What is needed.
From the line containing "их судьбе была" down to the line containing "Св-во №3141710923 (404, 2532)" in the records below, reproduce every line exactly, ends included, and omit all others.

Extracted material.
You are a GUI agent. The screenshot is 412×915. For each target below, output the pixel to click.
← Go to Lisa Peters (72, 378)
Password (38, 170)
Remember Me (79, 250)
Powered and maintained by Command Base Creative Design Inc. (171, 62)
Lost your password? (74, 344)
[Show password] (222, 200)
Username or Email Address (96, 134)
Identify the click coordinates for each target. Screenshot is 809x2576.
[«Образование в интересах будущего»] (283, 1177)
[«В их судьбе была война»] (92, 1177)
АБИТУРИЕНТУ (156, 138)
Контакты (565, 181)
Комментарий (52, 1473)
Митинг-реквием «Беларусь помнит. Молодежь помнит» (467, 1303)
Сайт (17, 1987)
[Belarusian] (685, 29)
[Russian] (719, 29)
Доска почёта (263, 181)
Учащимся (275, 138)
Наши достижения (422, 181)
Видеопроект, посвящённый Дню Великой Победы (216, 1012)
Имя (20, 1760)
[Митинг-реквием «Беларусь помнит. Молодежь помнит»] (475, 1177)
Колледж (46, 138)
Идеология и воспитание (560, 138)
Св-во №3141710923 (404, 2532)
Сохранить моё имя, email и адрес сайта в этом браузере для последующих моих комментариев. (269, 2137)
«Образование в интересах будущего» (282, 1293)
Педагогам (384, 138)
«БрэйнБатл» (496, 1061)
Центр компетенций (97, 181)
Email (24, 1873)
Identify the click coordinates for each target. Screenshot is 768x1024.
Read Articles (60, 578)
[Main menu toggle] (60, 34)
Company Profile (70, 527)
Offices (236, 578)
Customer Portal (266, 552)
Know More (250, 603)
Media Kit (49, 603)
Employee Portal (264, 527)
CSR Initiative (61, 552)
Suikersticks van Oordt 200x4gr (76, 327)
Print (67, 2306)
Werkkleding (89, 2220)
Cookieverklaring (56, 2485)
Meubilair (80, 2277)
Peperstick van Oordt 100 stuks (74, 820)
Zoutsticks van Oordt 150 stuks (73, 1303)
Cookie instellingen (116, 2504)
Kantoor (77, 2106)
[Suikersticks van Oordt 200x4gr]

Response area.
[«В их судьбе была война»] (92, 1177)
АБИТУРИЕНТУ (156, 138)
Контакты (565, 181)
Комментарий (52, 1473)
Митинг-реквием «Беларусь помнит. Молодежь помнит» (467, 1303)
Сайт (17, 1987)
[Belarusian] (685, 29)
[Russian] (719, 29)
Доска почёта (263, 181)
Учащимся (275, 138)
Наши достижения (422, 181)
Видеопроект, посвящённый Дню Великой Победы (216, 1012)
Имя (20, 1760)
[Митинг-реквием «Беларусь помнит. Молодежь помнит»] (475, 1177)
Колледж (46, 138)
Идеология и воспитание (560, 138)
Св-во №3141710923 (404, 2532)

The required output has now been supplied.